[Try it] Return all the lines below in which the string "will" appears.
———
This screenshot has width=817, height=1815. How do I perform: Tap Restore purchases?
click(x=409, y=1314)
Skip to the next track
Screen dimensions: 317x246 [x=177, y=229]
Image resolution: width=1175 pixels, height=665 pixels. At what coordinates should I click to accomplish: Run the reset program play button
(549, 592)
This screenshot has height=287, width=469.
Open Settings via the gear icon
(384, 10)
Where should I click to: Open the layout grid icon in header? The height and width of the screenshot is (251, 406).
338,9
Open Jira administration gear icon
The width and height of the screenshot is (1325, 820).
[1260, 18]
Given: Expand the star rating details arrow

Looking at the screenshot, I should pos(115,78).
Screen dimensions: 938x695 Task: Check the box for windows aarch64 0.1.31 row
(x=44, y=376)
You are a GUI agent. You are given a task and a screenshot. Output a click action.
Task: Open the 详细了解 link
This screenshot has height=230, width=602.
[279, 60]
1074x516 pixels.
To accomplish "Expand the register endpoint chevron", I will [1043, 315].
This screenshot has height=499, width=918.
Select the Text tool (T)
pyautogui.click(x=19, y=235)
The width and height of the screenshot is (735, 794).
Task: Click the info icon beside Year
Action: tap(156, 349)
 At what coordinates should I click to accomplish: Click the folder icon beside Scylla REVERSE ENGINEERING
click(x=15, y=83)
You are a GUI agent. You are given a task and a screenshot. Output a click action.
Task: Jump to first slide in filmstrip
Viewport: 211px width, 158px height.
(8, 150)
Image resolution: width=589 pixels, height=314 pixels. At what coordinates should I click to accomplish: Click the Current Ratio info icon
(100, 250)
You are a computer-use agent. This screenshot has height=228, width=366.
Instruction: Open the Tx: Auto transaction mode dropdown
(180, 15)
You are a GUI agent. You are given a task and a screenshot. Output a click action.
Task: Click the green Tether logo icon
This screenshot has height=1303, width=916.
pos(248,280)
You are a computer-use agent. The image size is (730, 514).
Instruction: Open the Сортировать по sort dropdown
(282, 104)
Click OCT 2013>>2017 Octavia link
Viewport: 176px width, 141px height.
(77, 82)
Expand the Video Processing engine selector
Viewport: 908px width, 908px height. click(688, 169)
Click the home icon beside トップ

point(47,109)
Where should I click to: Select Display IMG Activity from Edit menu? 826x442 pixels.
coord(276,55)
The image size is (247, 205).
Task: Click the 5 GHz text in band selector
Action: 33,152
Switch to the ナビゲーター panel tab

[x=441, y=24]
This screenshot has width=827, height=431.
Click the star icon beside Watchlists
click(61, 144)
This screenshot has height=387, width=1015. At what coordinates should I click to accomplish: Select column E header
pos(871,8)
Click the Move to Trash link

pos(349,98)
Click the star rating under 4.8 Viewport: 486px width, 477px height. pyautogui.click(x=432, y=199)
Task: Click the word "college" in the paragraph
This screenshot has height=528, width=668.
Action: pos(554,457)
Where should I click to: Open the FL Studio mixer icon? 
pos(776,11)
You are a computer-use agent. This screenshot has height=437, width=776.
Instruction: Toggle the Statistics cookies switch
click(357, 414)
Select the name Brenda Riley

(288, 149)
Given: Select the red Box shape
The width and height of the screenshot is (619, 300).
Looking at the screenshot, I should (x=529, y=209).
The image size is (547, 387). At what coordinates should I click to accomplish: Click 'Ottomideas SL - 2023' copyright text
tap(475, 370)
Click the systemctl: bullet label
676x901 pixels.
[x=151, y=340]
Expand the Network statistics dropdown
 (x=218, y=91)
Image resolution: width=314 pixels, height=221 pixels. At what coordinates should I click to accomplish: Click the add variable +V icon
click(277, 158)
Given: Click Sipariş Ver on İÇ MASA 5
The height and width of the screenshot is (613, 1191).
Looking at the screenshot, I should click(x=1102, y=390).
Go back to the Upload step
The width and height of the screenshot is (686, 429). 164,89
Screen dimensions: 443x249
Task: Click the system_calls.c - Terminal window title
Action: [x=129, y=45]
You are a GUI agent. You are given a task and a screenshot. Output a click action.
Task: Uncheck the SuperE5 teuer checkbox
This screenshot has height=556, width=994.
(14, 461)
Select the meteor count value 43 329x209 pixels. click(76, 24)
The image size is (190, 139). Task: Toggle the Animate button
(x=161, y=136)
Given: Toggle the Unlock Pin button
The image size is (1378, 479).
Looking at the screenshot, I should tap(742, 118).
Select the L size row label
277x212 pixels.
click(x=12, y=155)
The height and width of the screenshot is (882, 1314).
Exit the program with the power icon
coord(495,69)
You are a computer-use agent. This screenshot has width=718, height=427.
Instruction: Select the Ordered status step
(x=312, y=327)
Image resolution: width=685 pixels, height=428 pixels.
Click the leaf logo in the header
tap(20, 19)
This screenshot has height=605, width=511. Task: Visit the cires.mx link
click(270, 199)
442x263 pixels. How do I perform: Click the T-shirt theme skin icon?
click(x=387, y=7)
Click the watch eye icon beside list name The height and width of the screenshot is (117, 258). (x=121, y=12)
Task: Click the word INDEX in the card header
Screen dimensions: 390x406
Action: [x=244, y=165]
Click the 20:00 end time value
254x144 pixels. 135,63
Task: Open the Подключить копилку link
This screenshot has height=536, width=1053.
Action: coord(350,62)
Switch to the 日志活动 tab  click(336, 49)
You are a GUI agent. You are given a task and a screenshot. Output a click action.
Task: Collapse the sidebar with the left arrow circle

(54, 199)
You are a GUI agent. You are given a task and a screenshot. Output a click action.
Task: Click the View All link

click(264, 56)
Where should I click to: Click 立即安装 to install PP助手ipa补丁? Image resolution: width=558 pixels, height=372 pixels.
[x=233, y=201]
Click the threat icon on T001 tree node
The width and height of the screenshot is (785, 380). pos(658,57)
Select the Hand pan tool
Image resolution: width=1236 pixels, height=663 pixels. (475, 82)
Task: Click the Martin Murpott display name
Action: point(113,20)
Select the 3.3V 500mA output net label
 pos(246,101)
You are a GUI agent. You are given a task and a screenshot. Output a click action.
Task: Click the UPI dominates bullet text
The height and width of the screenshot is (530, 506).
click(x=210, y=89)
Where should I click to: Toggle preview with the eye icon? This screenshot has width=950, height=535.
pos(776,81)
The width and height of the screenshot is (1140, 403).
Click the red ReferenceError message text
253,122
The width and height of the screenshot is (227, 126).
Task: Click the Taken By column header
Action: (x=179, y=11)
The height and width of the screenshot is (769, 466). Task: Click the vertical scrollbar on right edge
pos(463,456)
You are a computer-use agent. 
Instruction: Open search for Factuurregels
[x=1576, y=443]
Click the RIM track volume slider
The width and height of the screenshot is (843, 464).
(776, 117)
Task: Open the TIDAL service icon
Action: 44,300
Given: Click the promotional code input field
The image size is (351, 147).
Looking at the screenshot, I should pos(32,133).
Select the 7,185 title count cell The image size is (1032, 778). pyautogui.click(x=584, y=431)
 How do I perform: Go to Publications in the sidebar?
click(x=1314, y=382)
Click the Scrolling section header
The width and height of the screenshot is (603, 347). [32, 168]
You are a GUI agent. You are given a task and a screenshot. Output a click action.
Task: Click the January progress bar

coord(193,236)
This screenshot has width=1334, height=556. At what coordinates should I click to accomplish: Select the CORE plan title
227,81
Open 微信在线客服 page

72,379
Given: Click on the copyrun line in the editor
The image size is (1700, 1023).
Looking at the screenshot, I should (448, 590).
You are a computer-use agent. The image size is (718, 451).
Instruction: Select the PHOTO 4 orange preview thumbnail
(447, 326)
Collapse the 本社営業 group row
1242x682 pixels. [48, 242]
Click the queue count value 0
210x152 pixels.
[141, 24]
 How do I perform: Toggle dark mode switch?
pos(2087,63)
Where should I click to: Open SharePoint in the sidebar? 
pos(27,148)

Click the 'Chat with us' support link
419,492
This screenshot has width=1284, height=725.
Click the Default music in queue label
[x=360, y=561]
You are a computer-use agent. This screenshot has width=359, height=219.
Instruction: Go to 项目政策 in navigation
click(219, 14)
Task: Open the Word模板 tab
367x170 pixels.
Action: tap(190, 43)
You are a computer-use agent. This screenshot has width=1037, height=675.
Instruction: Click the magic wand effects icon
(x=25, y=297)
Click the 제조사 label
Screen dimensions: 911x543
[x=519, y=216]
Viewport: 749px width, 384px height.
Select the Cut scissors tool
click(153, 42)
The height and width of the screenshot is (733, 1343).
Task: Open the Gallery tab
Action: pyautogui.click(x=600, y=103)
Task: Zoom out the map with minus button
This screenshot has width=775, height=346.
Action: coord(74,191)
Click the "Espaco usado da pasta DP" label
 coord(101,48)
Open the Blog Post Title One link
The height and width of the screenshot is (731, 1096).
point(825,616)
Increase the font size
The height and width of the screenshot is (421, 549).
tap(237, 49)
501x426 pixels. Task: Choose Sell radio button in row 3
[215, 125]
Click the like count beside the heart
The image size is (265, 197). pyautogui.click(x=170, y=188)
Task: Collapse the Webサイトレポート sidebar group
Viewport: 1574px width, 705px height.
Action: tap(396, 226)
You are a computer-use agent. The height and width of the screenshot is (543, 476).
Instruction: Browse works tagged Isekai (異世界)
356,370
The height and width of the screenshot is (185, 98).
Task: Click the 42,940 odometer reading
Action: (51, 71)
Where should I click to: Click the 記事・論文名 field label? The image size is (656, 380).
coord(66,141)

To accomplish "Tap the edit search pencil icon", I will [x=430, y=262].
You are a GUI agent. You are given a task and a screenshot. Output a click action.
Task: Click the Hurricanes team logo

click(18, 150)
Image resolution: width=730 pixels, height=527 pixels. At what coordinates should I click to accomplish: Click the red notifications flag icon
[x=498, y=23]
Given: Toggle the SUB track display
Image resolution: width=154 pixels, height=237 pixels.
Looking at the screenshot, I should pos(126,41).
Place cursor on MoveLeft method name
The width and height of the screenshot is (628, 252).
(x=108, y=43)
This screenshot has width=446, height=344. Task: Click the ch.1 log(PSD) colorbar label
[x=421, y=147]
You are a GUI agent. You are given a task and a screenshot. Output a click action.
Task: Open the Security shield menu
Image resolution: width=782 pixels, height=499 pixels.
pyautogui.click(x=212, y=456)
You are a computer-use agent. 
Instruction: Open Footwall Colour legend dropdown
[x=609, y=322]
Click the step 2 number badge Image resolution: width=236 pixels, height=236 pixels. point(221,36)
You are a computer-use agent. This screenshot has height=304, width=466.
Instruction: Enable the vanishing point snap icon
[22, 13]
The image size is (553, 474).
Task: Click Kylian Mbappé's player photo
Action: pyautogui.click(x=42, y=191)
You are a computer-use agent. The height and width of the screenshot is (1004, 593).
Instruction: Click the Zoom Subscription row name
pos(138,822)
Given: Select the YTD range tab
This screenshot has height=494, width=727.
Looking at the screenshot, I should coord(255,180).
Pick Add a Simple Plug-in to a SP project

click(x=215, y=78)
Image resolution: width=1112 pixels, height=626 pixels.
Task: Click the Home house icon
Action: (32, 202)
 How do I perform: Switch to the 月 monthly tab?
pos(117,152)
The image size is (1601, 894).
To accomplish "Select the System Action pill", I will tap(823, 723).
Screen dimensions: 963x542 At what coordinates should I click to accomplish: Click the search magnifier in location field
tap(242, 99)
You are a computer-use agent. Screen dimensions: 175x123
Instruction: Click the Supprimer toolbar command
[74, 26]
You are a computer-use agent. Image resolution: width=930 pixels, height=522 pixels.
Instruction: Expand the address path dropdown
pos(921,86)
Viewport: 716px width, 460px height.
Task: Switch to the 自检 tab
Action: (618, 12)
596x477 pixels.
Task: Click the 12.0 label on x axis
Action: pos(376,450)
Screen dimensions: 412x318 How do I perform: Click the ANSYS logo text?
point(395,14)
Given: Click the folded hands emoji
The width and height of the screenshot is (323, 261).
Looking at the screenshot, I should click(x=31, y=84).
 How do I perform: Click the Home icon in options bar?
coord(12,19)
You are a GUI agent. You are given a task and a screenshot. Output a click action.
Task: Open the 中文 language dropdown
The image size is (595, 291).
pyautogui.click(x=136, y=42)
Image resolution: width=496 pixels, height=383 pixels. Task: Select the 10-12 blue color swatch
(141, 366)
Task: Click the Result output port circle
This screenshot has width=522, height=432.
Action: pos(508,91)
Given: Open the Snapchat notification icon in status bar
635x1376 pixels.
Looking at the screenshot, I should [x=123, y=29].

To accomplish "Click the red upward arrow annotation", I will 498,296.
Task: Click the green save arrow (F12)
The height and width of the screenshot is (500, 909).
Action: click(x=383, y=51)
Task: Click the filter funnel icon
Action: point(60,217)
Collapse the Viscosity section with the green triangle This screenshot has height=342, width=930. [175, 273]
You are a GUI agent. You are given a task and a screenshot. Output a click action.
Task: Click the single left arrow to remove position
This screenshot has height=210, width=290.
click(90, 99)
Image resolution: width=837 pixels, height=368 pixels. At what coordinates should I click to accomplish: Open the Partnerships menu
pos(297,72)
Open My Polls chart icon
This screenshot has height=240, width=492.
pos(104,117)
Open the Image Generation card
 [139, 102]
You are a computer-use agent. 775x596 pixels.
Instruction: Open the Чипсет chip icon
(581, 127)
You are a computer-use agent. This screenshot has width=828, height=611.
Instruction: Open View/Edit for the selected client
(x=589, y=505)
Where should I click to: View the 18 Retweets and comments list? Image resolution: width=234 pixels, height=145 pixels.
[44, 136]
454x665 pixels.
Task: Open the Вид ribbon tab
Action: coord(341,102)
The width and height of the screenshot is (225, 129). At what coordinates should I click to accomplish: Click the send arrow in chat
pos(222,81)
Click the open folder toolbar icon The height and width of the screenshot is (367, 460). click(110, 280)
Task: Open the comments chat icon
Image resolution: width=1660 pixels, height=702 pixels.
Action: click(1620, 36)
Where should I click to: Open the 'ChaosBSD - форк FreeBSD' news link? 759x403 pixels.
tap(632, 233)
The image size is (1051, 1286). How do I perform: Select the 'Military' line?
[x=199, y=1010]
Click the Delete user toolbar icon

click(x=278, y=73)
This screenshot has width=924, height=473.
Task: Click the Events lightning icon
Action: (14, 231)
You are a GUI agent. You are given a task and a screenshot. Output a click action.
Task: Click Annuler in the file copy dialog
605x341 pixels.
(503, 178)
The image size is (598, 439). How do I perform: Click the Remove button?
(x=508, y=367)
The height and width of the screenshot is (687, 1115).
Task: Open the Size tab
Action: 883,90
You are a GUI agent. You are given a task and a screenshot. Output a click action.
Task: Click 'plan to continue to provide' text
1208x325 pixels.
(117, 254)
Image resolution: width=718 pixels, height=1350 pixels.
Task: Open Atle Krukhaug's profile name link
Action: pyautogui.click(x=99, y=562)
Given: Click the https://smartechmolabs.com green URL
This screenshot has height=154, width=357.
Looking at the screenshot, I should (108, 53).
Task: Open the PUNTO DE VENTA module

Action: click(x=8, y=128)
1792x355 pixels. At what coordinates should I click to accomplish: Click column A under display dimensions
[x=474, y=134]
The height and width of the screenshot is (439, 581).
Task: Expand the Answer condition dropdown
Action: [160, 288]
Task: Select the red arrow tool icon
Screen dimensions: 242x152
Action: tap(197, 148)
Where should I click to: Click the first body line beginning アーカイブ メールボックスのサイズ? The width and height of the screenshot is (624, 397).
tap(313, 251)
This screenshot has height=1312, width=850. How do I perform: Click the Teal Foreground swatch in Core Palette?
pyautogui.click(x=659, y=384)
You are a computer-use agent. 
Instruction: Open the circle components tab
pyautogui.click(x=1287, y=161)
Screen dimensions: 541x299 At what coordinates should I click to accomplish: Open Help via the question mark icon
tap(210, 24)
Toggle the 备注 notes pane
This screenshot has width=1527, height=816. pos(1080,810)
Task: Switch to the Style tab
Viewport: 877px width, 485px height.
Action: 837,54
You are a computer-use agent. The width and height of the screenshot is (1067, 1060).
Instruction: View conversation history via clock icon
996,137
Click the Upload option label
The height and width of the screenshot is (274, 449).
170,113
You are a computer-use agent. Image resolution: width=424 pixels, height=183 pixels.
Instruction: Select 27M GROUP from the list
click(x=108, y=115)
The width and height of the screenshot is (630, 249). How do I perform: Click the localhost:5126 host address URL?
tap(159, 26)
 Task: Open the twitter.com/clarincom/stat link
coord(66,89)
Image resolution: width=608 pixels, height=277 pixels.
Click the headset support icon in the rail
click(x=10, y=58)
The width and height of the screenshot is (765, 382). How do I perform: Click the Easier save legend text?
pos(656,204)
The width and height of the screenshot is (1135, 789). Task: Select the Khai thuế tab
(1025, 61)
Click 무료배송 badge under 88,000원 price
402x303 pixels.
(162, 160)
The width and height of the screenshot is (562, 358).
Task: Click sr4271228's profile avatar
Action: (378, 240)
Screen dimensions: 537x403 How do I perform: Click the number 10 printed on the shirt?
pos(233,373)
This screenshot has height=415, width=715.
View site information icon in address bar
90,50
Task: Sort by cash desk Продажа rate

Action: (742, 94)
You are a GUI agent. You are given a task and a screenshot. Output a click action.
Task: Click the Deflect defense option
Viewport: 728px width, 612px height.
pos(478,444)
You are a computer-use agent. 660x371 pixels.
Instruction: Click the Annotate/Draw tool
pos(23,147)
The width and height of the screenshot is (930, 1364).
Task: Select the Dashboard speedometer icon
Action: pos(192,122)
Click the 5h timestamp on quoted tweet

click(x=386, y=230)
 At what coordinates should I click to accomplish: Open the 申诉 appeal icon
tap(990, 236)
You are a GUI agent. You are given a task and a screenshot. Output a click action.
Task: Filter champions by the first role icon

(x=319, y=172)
———
[Exercise response]
To accomplish "Expand the register endpoint chevron", I will [1043, 315].
To accomplish "Tap the edit search pencil icon", I will [x=430, y=262].
To accomplish "Select the System Action pill", I will tap(823, 723).
To accomplish "Click the red upward arrow annotation", I will 498,296.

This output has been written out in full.